Light and love to everyone!






Wednesday, August 17, 2011

When your heart gives out a long, slow whistle...

A  few days ago, I met a friend at Bandra. Despite traveling off-peak hours, we battled huge and heavy traffic and were late for our meeting by forty minutes. Several things made up for the delay. My friend, MG's fiesty raconteur skills, delish veg Zinger burgers at KFC (there is something sublime about any combination that is spicy and batter-fried), and a trip to town.

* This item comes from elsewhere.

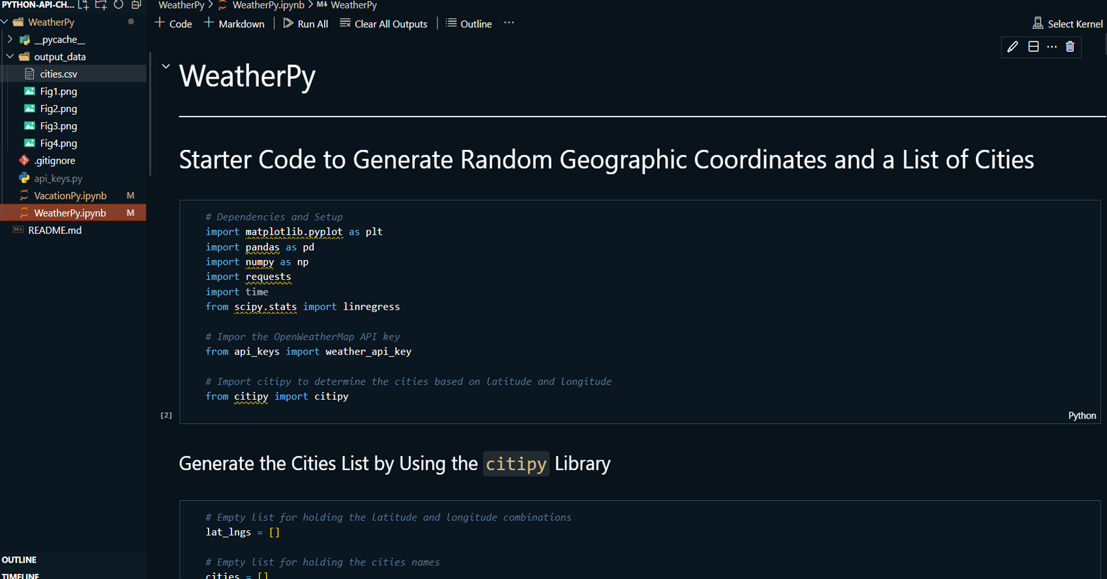Add a new Markdown cell
1107x579 pixels.
(x=234, y=23)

For some weird reason I had to get into a general compartment instead of the ladies one. It was packed and I must say that I was not prepared for the civility I encountered there. The men tried to make way for me as much as they could. A gruff uncle told me to stand tucked away near the windows so that I could get a seat quicker. I told him I'd stand anyway. It was only fair since there were so many people waiting for an empty seat before me. There was no yelling or scratching. (The ladies could definitely learn something from these guys.) And there were these small moments that make my heart surge with happiness. No-one misbehaved, no-one passed a comment, and no-one stared. It was just so decent and good.

At Parel, two eunuchs got into the train. There was a British couple seated next to me. So, one eunuch looked at them and told the other one, "Unse paise maang." (Ask them for money.)  The other one collecting a few bucks from a tired Sudoku enthusiast shook his head and said, "Arrey nahin re...un log ke yahaan recession chaalu hai." (No, those guys have a recession going on.) We are nothing if not considerate. Also dubiously informed and opinionated, but doesn't matter. The heart's in the right place.

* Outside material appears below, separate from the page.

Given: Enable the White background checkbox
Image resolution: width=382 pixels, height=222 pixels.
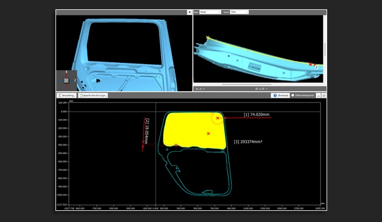Looking at the screenshot, I should pos(293,96).
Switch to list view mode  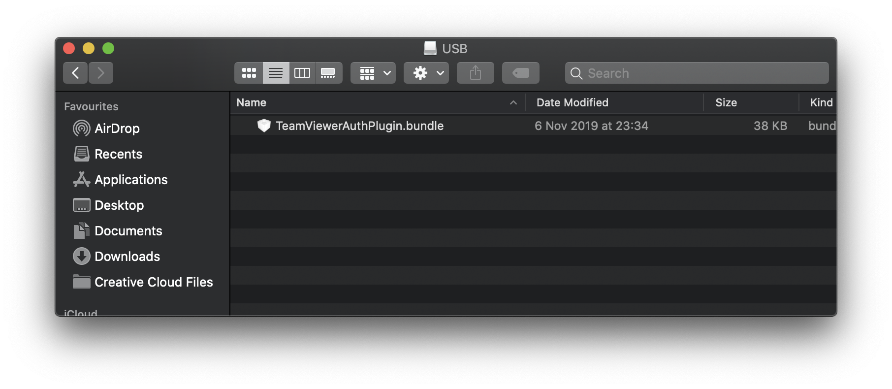coord(275,72)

Then my friend and I went to the book exhibition at Sunderbhai hall. Book feasting over, we thought of nurturing our slightly eroded selves. So, we went to Nariman Point.

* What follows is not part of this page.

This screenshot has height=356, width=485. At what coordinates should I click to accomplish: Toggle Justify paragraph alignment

That place...that place...it has the direct, phantasmagoric mysticism of any natural wonder of the world. It is concrete, all right. But it is the concrete of a memory, of a soul, of a song. 

It was raining when we reached there. We were at the rocks at NCPA and the entire skyline just diffused and melted into monsoony greyness. The sea was lush and turbulent, those tripod-like wave blasters looked like giant, wet ochre gems, and we saw so many crabs shuttling in and out of crevices. The magic, however, was in the rain drops that fell on the edge of the granite bulwarks. As soon as they would hit the granite, they'd transform into dancing drops of mercury and skip away in the wind! It was such a joy just watching that.

When we sat on our haunches studying little globules of skittish perfection, there was beauty. When we stood looking at the wide horizon swept with silver memories, there was beauty. When we lost ourselves in the ebb and flow of the friendly waves, there was beauty. When we stood soaking in the rain with our palms outstretched foolishly, catching  spittles of goodness, there was beauty. And finally, what struck me as truly awesome, was surveying the skyline right up to Malabar Hill. Because of the mist and fog, the sharp silhouette of the high-rises got hazy and blurred until they blended in seamlessly with a fuzzy beyond. You couldn't see the tip of Malabar Hill at all. In fact, from where we were standing, it looked as if the city just slowly exhaled away itself.

That is Nariman Point. And I dare say, that is forever.


Tuesday, July 19, 2011

Rainy mornings

I love waking up to the sound of the rain. It feels like a different, watery form of sunrise. The air is cool, clear, fresh. Somewhere up above, I imagine the best in the universe got concentrated, condensed and nurtured in a large silk pouch. Then these formed perfect jewels of beauty and tenderness. When the time is right, all those jewells, all that goodness, comes pouring down and then falls away.

And I step out into a world that is whole, new, changed.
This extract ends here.